The main benefit of this approach is that “it really protects the privacy of the employee,” says Corbin, adding that patient data is usually covered by the Health Insurance Portability and Accountability Act or HIPAA, a Federal law aimed at preventing the disclosure of sensitive patient health information.

Others may be reimbursed directly by an employer

Another option is to provide additional reimbursement for abortion-related travel that is processed through an employer rather than a company’s insurer.

“If it’s a low-paying job, employers probably have to give the money first because the patient couldn’t pay for it herself, and then claim a refund and then wait six weeks for the refund,” says Sharona Hoffman, Professor of Law and Bioethics at Case Western Reserve University.

“It could be some kind of cash advance. It could be a means of transportation,” she says.

However, in this scenario, the employer would collect medical information from the employee. And that raises concerns.

“This data would not be covered by HIPAA,” says Corbin. HIPAA provides individual penalties of up to $50,000 for each unauthorized disclosure of private medical information. For example, a corporate human resources employee who knowingly or negligently discloses that an employee desires an abortion would not be subject to legal sanctions.

Then there’s the potential deterrent effect: If an employee admits to seeking an abortion, the company’s knowledge of it could serve as “subliminal bias” in making staffing decisions like raises, promotions or firings, Corbin says.

Or they go through an external provider

Another model that could be used is for companies to contract with an outside provider such as Planned Parenthood.
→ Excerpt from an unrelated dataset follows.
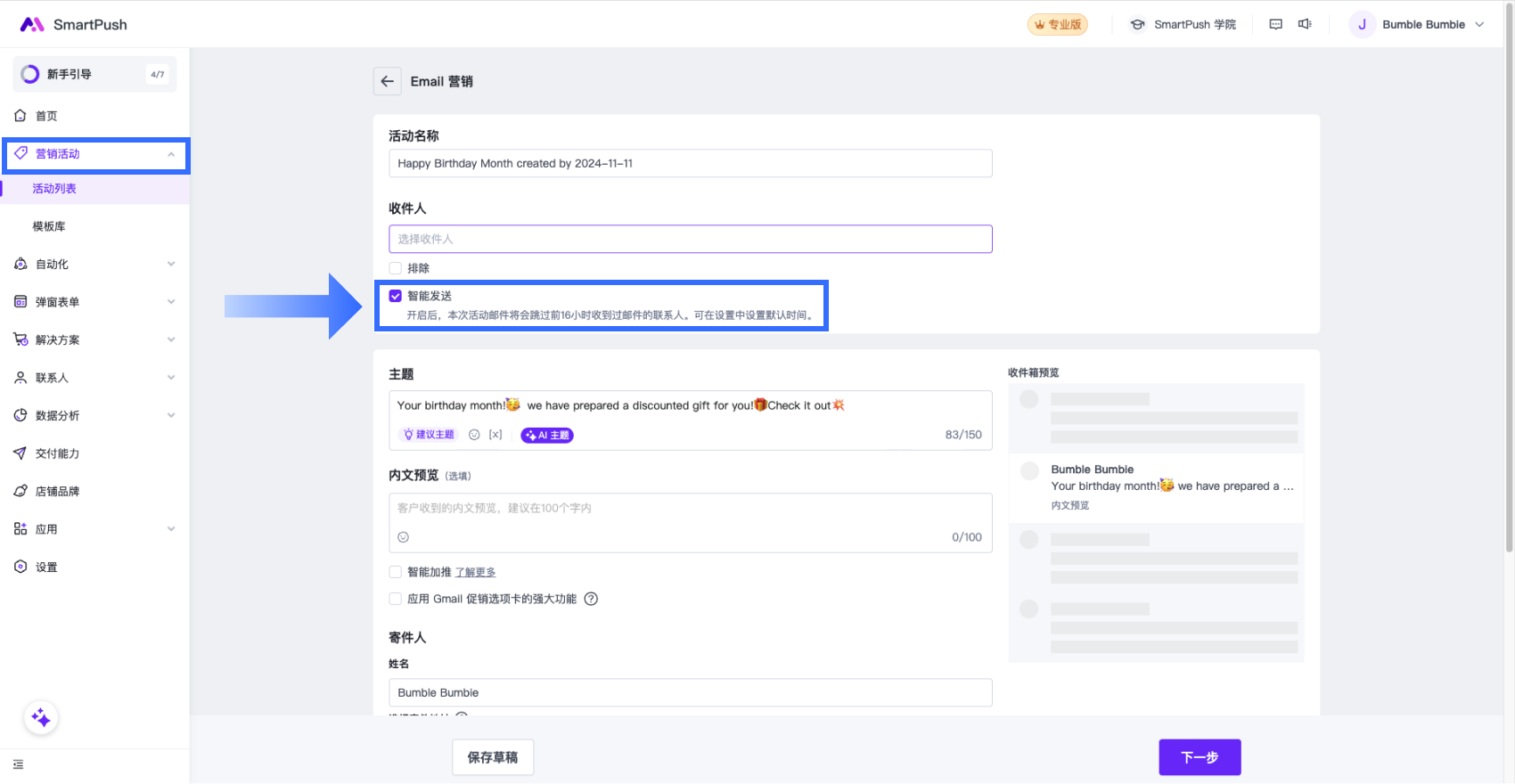The width and height of the screenshot is (1515, 784).
Task: Click the announcement speaker icon
Action: (1305, 24)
This outside provider would then send an anonymous bill to employers for abortion services.

“It adds a bit of separation between the employer and the medical services that are being provided,” says Corbin.

One way to look at employers who offer a travel allowance for abortion services is to look at it in the context of other medical procedures, Field says.
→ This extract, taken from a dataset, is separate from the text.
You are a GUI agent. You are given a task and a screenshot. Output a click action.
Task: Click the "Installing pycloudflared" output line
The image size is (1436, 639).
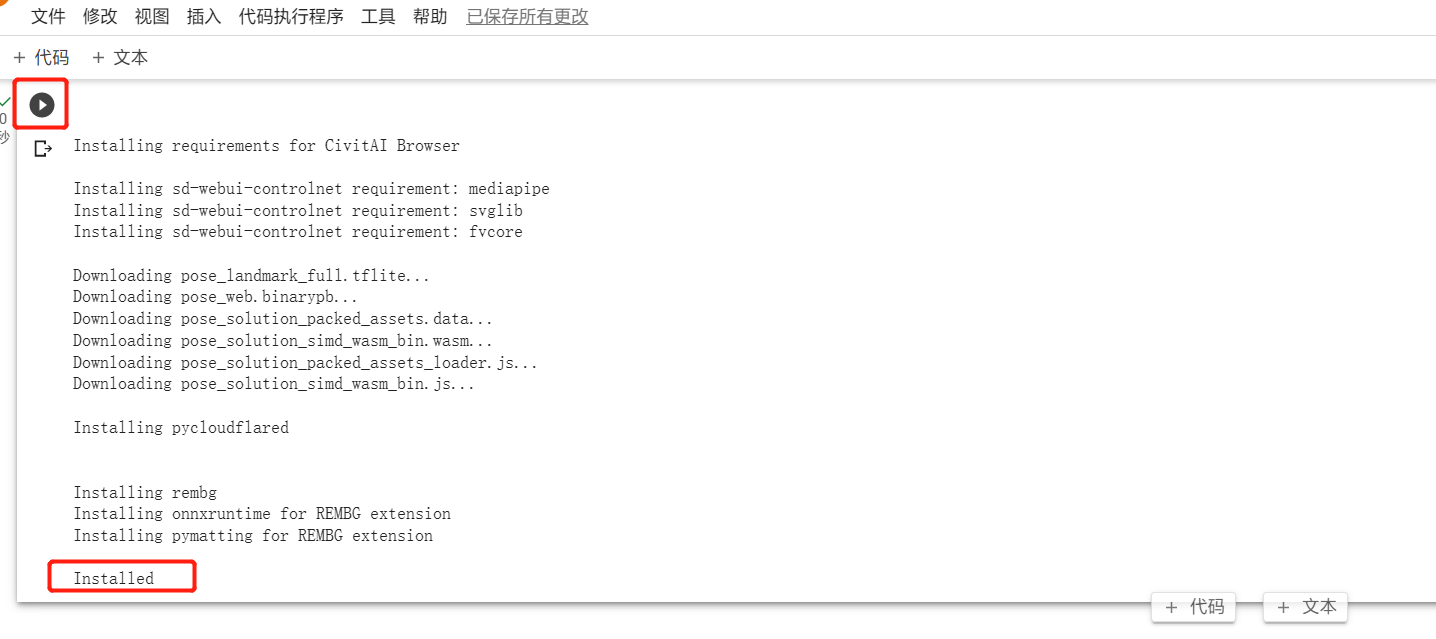tap(181, 427)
“Some plans involve flying people to the best medical providers, such as the Mayo Clinic, for specialized surgery,” he notes. “You can compare this to a regular medical procedure, which requires travel to get to the appropriate provider.”

Offering such services could be a recruitment advantage

Hoffman of Case Western Reserve University says that despite the initial cost of offering travel for an abortion, employers could save money in the long run.

“It’s certainly cheaper than paying for prenatal care and child birth and then supporting the child for 26 years,” says Hoffman. “So employers could do a cost-benefit analysis and say if the woman really doesn’t want a child, it’s cheaper for us too.”

Offering out-of-state travel for abortion services could also prove to be a recruiting advantage in a tight job market, Field says.

“It’s going to apply to younger workers,” he says, noting that they’re “the kind of people who want a lot of companies, and especially the kind of people who want high-tech companies.”

But companies could also face a backlash

Nevertheless, experts agree that there are political sensitivities to getting involved in the abortion debate.

“Not everyone who is a member of this workforce will have the same political beliefs,” notes Corbin.

In a state like Texas, where the law authorizes citizens to sue after about the sixth week of pregnancy to prevent “assisting” an abortion, any company providing such services to employees working there could be legally exposed, he said she says.

An employee opposed to an abortion could become a whistleblower, who could then contact law enforcement with information about a company’s travel services policy for the procedure.

“It’s going to be a real challenge for employers,” says Field. We’ve already seen the spate of litigation from the Dobbs Decision starts to flow in and that’s one of the main problems that will arise.”

“It’s a legal risk for companies,” he says.

“The advantage of being a larger company is that they have the funds for legal costs. A smaller company will have a harder time doing that.”